Source document —
++++++++
Wednesday, 5 March 2014

11 Things Every Change-Maker Must Know


There’s something about me that makes me attractive to the third sector. Or maybe it’s the other way round. I’ve given up trying to understand it, it is just the way it is... If I were to charge for all the free project management services I render to businesses in that sector, I would buy a Volkswagen Touareg every year.  True talk!

While I find the business of doing good and making the world a better place attractive and very fulfilling, visionaries of these businesses have a lot of growing up to do. Below I have captured 11 key areas change-makers must know. Some tough love but you know I mean well don’t you?

  1. There’s Nothing New Under The Sun: So you want to teach rural children how to read using games. Fantastic. Quite original. Or not. Someone else may have done that already. Maybe not exactly the way you intend to but trust me, it most likely has been done somewhere on this planet. I’m not trying to dampen your spirit, I’m trying to save you time and money. Before you think your idea is the best thing since Agege bread, do your research. Find people who have done what you want to do. Reach out, learn, share resources; collaborate. Enough of the silo interventions all trying to tackle the same problem. It’s ineffective and costly.
++++++++
Information supplied —

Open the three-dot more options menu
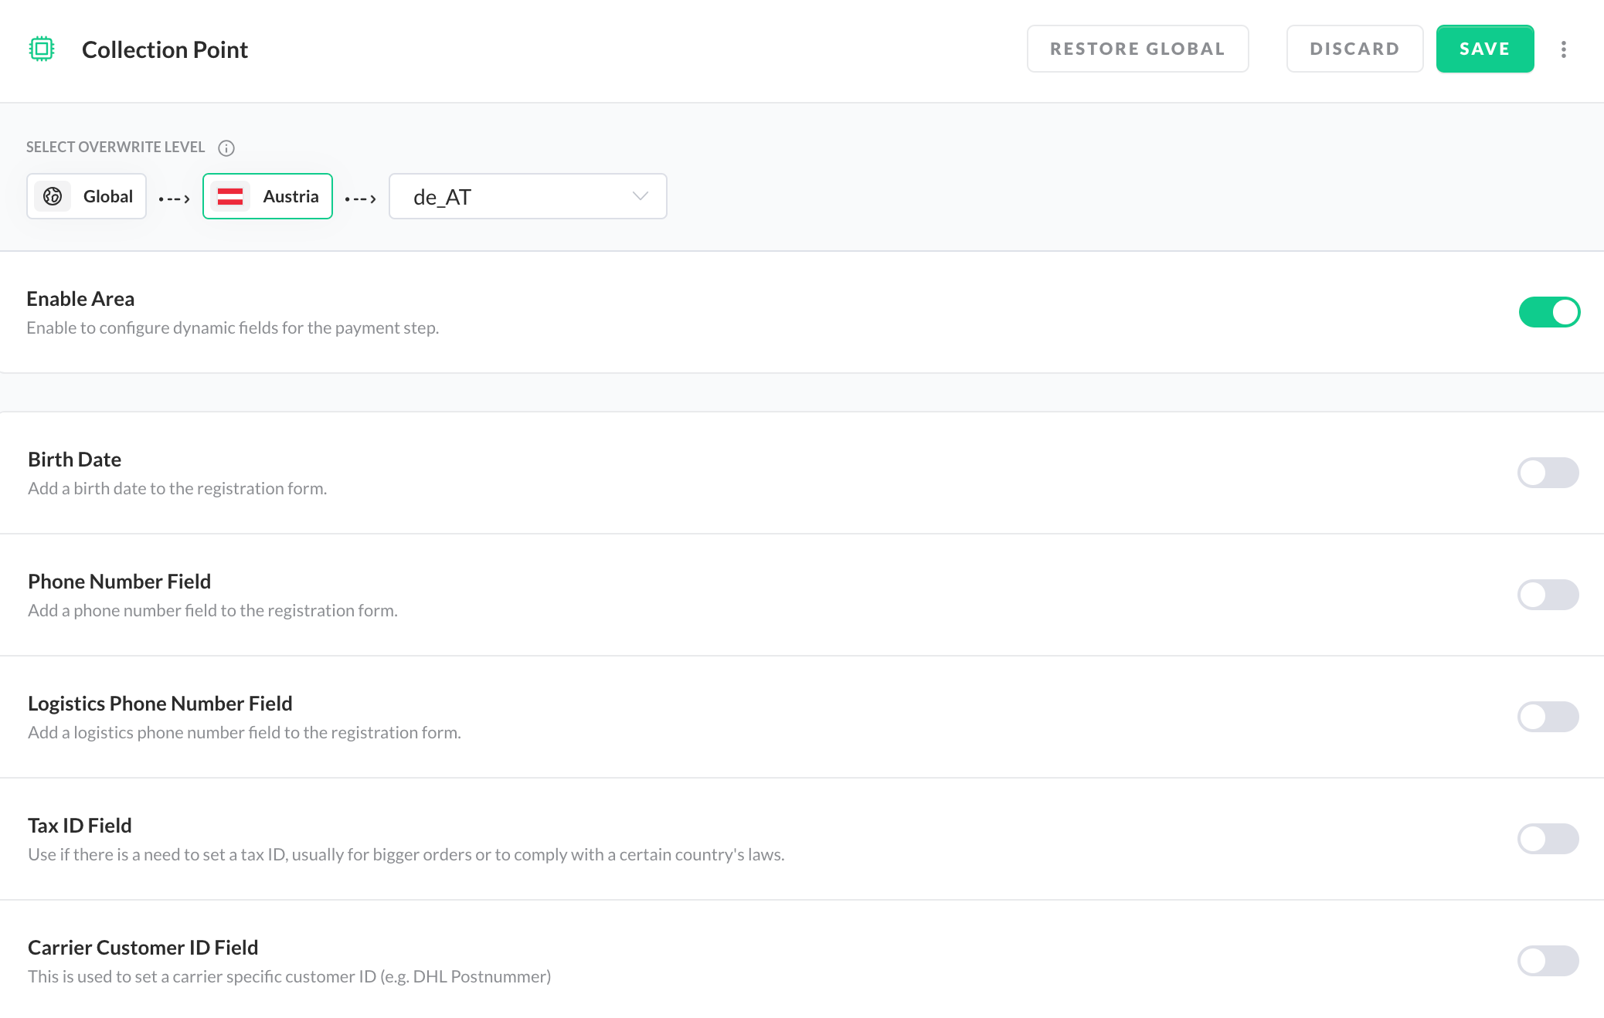(1563, 49)
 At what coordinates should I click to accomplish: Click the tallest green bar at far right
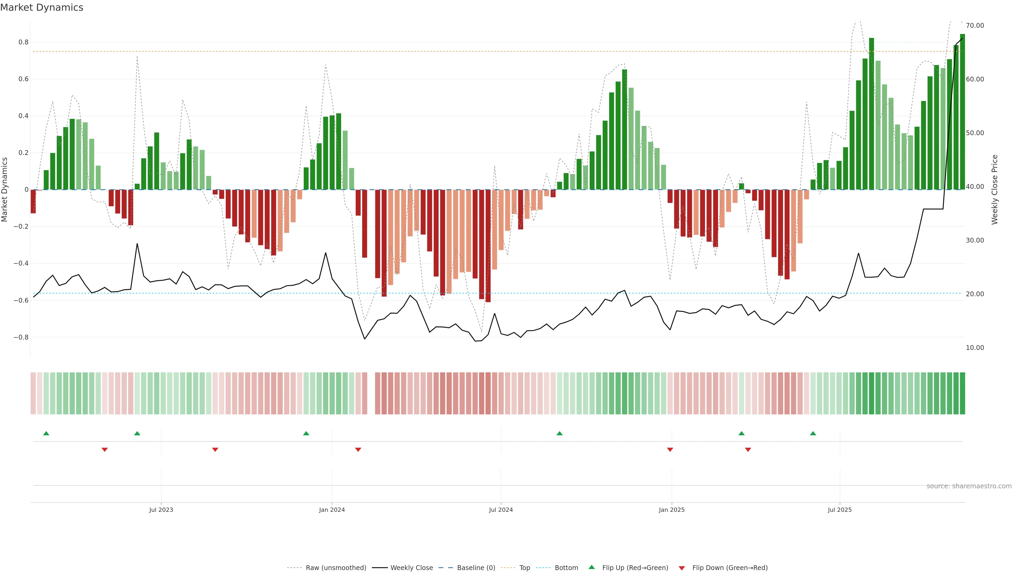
++++++++
Written request —
Return the passage of the post on change-makers starting at "11 Things Every" and ending at "well don’t you?", copied word for word. The material is separate and has no connection to the post on change-makers.

Exercise answer —
11 Things Every Change-Maker Must Know


There’s something about me that makes me attractive to the third sector. Or maybe it’s the other way round. I’ve given up trying to understand it, it is just the way it is... If I were to charge for all the free project management services I render to businesses in that sector, I would buy a Volkswagen Touareg every year.  True talk!

While I find the business of doing good and making the world a better place attractive and very fulfilling, visionaries of these businesses have a lot of growing up to do. Below I have captured 11 key areas change-makers must know. Some tough love but you know I mean well don’t you?